Can you write out the entries from the start through the line containing "RSS 2.0 Otevřená data (707, 1012)", both ends included, keeping every line but multiplying each coordinate by 2.25 and rounding it to a whole number, with halves rounded up? Leave all other numbers as they are.

:: Data for this task

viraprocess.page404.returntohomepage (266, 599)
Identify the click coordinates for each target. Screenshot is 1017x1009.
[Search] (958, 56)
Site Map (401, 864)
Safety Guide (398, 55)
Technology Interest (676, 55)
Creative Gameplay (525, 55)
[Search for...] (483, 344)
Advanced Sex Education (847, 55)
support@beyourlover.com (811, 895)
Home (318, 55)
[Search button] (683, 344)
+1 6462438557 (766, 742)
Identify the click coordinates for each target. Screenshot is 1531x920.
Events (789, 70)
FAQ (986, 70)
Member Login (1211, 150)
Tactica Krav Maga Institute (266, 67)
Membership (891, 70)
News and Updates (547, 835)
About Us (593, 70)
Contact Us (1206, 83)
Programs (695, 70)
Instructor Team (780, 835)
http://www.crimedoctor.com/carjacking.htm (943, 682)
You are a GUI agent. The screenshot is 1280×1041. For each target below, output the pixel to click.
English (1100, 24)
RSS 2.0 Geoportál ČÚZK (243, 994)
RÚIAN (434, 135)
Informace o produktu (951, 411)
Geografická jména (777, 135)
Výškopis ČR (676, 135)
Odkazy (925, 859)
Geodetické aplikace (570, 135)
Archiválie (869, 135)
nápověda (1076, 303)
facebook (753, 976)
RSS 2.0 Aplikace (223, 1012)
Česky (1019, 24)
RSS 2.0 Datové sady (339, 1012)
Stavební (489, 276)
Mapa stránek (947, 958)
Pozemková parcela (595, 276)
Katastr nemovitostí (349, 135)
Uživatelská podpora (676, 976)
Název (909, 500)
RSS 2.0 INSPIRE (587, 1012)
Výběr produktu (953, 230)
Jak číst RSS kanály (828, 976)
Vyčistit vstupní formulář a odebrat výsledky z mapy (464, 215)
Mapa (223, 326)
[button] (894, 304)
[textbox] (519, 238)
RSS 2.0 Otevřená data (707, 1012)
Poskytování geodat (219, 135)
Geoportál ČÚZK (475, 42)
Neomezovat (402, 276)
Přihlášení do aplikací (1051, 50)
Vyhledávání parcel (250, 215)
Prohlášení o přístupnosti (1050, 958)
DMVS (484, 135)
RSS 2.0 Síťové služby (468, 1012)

::::

*Problem solution*:
viraprocess.page404.returntohomepage (599, 1348)
Identify the click coordinates for each target. Screenshot is 1017x1009.
[Search] (2156, 126)
Site Map (902, 1944)
Safety Guide (896, 124)
Technology Interest (1521, 124)
Creative Gameplay (1181, 124)
[Search for...] (1087, 774)
Advanced Sex Education (1906, 124)
support@beyourlover.com (1825, 2014)
Home (716, 124)
[Search button] (1537, 774)
+1 6462438557 (1724, 1670)
Identify the click coordinates for each target. Screenshot is 1531x920.
Events (1775, 158)
FAQ (2219, 158)
Member Login (2725, 338)
Tactica Krav Maga Institute (599, 151)
Membership (2005, 158)
News and Updates (1231, 1879)
About Us (1334, 158)
Contact Us (2714, 187)
Programs (1564, 158)
Instructor Team (1755, 1879)
http://www.crimedoctor.com/carjacking.htm (2122, 1535)
You are a GUI agent. The screenshot is 1280×1041. For each target below, output the pixel to click.
English (2475, 54)
RSS 2.0 Geoportál ČÚZK (547, 2237)
RÚIAN (977, 304)
Informace o produktu (2140, 925)
Geografická jména (1748, 304)
Výškopis ČR (1521, 304)
Odkazy (2081, 1933)
Geodetické aplikace (1283, 304)
Archiválie (1955, 304)
nápověda (2421, 682)
facebook (1694, 2196)
RSS 2.0 Aplikace (502, 2277)
Česky (2293, 54)
RSS 2.0 Datové sady (763, 2277)
Stavební (1100, 621)
Mapa stránek (2131, 2156)
Pozemková parcela (1339, 621)
Katastr nemovitostí (785, 304)
Uživatelská podpora (1521, 2196)
Název (2045, 1125)
RSS 2.0 INSPIRE (1321, 2277)
Výběr produktu (2144, 518)
Jak číst RSS kanály (1863, 2196)
Vyčistit vstupní formulář a odebrat výsledky z mapy (1044, 484)
Mapa (502, 734)
[button] (2012, 684)
[textbox] (1168, 536)
RSS 2.0 Otevřená data (1591, 2277)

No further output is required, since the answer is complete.